Extrait choisi =
Quand les contre-témoignages déstabilisent les pasteurs

Jamais on ne verra de pasteurs accorder un espace à ce genre de témoignages : « Monsieur X est resté longtemps interné dans une église à cause d’une pathologie quelconque, mais il n’a pas trouvé la guérison. Et c’est à l’hôpital seulement que la cause de la maladie a été diagnostiquée et que le mal a été guéri… » Car, pour eux, ce sont des témoignages déstabilisants, qui peuvent créer une fuite des adeptes et, à plus long terme, provoquer la fermeture de l’église.

Nous nous interrogeons alors sur la véracité de tous ces témoignages déversés à longueur de journée dans les paroisses et autres lieux de culte par les fidèles et les croyants. Ces témoignages sont-ils des montages pour accroître l’effectif des adeptes ? Si ce n’est pas le cas, pourquoi la moindre discussion entre les meneurs d’une église entraîne-t-elle leur séparation qui aboutit le plus souvent à la création de nouvelles sectes religieuses ? Les témoignages contraires se multiplient au sein des nouvelles entités cultuelles : « Il n’y avait pas de vrais témoignages là-bas », propos frustrés de ceux qui ont fui la première secte.

Listing fourni =

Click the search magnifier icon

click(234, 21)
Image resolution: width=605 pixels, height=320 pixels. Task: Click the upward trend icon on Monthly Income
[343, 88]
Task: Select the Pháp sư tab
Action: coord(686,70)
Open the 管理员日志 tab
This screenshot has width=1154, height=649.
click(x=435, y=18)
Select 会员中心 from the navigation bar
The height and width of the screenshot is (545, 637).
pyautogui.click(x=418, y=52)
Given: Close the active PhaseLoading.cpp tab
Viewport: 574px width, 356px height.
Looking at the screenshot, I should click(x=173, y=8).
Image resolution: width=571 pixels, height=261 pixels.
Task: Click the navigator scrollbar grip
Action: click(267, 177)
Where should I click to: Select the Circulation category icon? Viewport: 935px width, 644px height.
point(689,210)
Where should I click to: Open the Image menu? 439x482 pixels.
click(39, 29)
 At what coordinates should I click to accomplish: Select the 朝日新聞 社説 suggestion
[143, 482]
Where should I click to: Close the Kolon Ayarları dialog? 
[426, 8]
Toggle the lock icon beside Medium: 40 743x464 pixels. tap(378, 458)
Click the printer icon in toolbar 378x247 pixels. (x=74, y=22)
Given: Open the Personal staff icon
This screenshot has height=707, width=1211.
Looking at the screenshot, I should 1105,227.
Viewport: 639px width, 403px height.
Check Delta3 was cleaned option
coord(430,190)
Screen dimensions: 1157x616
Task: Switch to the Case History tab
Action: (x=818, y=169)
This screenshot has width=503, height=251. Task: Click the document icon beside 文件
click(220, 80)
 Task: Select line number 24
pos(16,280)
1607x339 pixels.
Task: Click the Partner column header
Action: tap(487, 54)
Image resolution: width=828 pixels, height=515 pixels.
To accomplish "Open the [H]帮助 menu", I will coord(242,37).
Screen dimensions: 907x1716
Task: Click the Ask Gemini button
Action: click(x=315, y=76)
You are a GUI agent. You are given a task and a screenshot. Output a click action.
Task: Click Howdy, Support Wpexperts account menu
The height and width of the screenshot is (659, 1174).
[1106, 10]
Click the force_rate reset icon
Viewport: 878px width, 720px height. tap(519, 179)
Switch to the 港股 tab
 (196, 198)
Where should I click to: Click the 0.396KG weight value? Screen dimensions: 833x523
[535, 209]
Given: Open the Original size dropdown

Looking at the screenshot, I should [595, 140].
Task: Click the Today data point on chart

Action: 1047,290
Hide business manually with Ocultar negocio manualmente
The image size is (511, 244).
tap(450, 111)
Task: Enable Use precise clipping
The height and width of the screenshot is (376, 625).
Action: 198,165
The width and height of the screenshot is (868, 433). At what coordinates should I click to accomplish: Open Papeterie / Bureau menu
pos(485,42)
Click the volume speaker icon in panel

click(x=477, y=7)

Consigne = Poursuivez le texte sur les contre-témoignages qui déstabilisent les pasteurs, à partir de sa dernière phrase. Le listing n'est d'aucune utilité ici.

Corrigé =
Il est certain que de nombreuses sectes religieuses naissent et se développent grâce aux témoignages. Vrais ou faux, ces témoignages ne convainquent certainement pas tous les adeptes, car chaque croyant arrive à l’église avec son problème et en cherche la solution auprès du pasteur. Quant aux pasteurs, tous les témoignages qui ont pour but de vanter les mérites de la secte et le savoir-faire religieux du pasteur sont un élément déterminant de la vie de l’église. Car les témoignages positifs confortent les pasteurs dans leur positionnement cultuel et « vendent » bien l’église.

En termes plus simples, les témoignages qui ne font pas l’éloge de la secte et de la clairvoyance prophétique du pasteur ont des conséquences fâcheuses à la fois sur la vie de l’église et sur la trajectoire religieuse du pasteur. Ces témoignages tournent autour de succès, réussites, avantages et avancées quelconques. « Maman pourquoi les pasteurs n’accordent-ils pas un moment à ceux qui ont des témoignages contraires pour parler publiquement ? » Bonne question qu’un enfant curieux à peine converti posait à sa mère. Cette maman avait de la peine à répondre à l’enfant, pour savoir pertinemment que tous les témoignages ne sont pas des vérités intouchables et que le pasteur ne peut se le permettre.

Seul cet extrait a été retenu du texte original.